A: Fuzzware requires version 3.5 of the .Net framework, make sure you have that installed.
Q: My fuzzing target already consumes XML, but it errors if I add a namespace to the XML and it seems
like Schemer always adds a namespace, can I turn that off?
A: Not currently, what you can do though is add a new root node to your XSD and XML so that the
namespace appears on that node and then add the SchemaAttributeCommand sac:markup="remove" to
that node. This command will remove remove the markup of this node so that it doesn't appear
in the output.
Q: I am fuzzing an XML format that has a standard XSD, however Schemer errors when it tries to
compile the XSD?
A: Schemer uses the .Net libraries for compiling the XSD, so it's a case of satisfying .Net. The
problem can usually be fixed by adjusting the imports, includes and referenced namespaces of the
XSD files involved. XSD's that use xml:lang from the 1998 XML Schema definition can be problematic,
but XPS shows how this can be solved (copy xml.xsd and all the dtd files to the XSD directory).
Q: When I output to the an executable it can't find the test case file?
A: The [filename] variable will be the 'Output Directory' concatenated with the test case filename,
however many application require a full path to the file, so you need to prepend the path to the
'Output Directory' in the 'Command Line'.
E.g. If 'Output Directory' is 'Examples\Format\' then [filename] becomes 'Examples\Format\testcase.ext'
(where testcase.ext is a placeholder for the actual testcase filename), meaning that if the executable
requires a full path you should use a 'Command Line' of 'c:\Fuzzware\[filename]' (given you installed
Fuzzware at 'c:\Fuzzware'). Don't forget to use quotes if the path contains spaces.
Update: As of version 1.4 there is a new token you can use on the command line [workingdir]. This token
will be substituted with the current working directory. This should eliminate the need to hard code any paths
into the command line.
Q: I'm using Fuzzware version 1.4 on Vista and it needs to run with administrative privileges, why?

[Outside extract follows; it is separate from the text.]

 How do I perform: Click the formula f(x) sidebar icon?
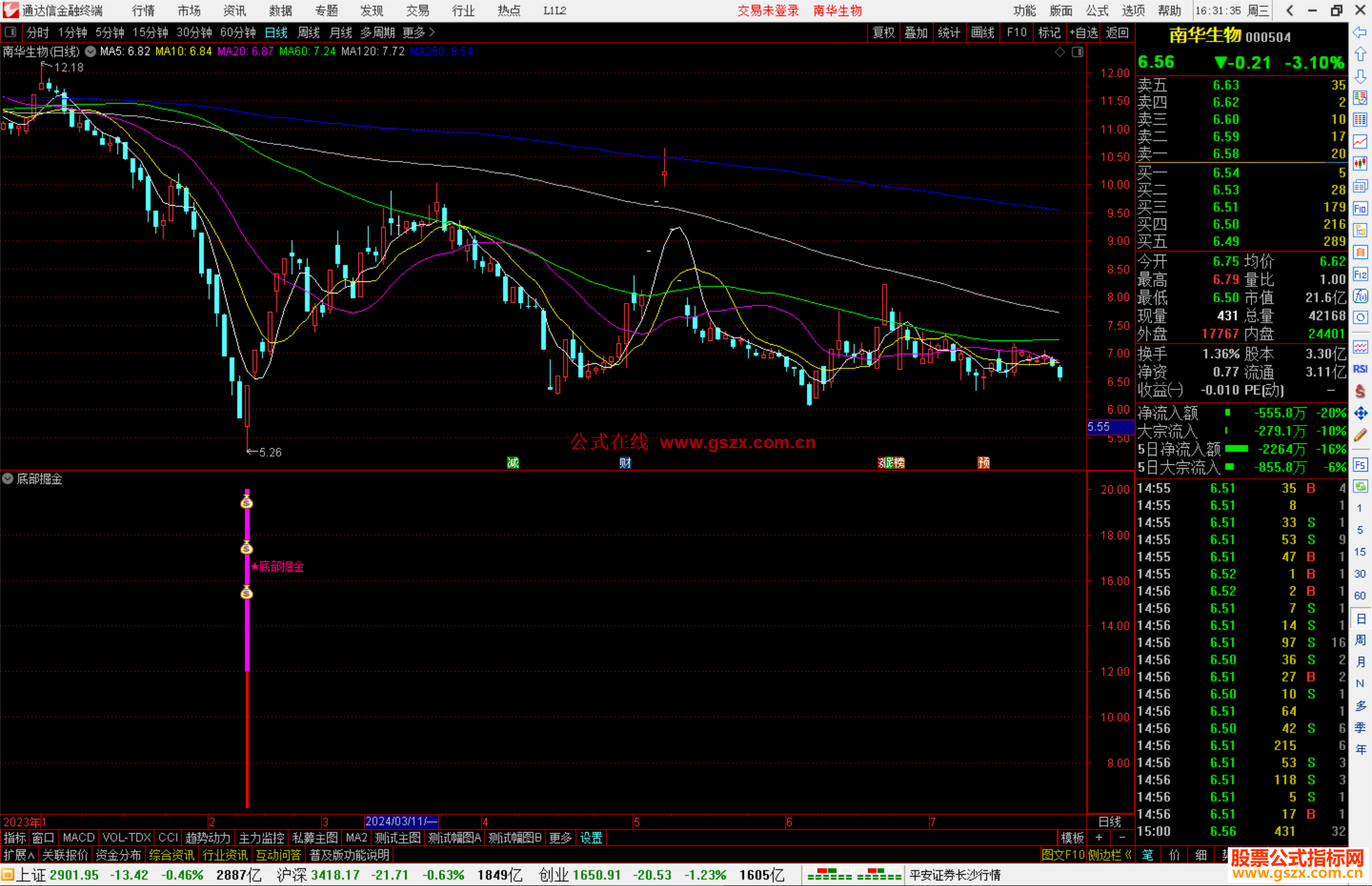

A: With the introduction of FuzzwareDBG this is a new requirement. Basically to register FuzzwareDBG as a
COM component or as the post-mortem debugger, admin credentials are required. The easiest solution was
just to require all the Fuzzware exe's to run elevated. It's something I could probably change if it
becomes an issue.
Q: Why doesn't Schemer support any of the date, time or duration XML Schema types?
A: Not any particularly good reason, just that there is currently no date or time fuzzer in Schemer. It is
tempting to just fuzz these as strings, but that would lead to just about all test cases being rejected as
invalid according to their type. If you need to fuzz date, time or duration types, change their type to string
and define a custom fuzzer for that node.
Should sufficient demand arise then I can add a date, time and duration fuzzer to Schemer in a future release.